Having lived in Seattle and witnessed the widespread appreciation for local Native American art in that city, Lucero thought the same should happen here—especially after she saw some of Day’s paintings.
Meanwhile Dobkins, who regrets that she cannot make it down to Chico for the Annies, still teaches Day’s work today in the college classroom, using it to talk about tradition and how it changes and is reinterpreted over time. She is proud that the lifetime retrospective of Day’s work that her dissertation helped bring about, his first major show at the Oakland Museum in 1986, had eventually traveled across the country to New York and Phoenix.
Lucy Lepard, author of 27 books and a former art critic for The New York Times, was one of several critics who trumpeted Day’s cause, and Dobkins says that he seems to have a firm place in the canon of Native American art and what’s called “outsider,” or unschooled, art.

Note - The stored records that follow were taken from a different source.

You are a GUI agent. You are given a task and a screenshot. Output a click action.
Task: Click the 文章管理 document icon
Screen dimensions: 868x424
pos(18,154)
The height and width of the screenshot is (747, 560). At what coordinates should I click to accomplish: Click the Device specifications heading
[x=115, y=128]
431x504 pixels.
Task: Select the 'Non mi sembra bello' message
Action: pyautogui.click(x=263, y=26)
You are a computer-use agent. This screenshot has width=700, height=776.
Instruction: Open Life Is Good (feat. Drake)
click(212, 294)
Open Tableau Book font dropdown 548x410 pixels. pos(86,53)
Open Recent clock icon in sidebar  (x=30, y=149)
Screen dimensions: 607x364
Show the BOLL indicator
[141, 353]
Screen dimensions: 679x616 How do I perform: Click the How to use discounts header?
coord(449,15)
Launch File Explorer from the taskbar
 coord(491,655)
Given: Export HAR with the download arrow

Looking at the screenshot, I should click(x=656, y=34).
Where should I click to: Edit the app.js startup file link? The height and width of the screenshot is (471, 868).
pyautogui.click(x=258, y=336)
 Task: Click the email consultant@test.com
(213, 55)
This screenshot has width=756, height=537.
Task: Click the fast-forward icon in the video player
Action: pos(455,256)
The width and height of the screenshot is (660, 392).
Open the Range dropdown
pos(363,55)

Dobkins also notes that California Indians are generally not well known outside of California, so Day’s exhibit was seen as a much-needed voice from that community. The work was important—if not from a historical viewpoint, from an individualist stance: Here was a Native American artist who did not feel pigeonholed by the stereotypical Native American painting subjects—and here was a trickster, a shapeshifter who attempted to bring his cultural lessons and ancient mythology to a new world of people, using an active imagination and inherent knowledge of the Maidu language.
“I think his work has played and will continue to play an important role," Dobkins concludes. "But in the end it’s not so much about whether his art and stories are true or not, but rather how inspiring they are about this amazing culture that has been unalterably changed—not lost but transformed."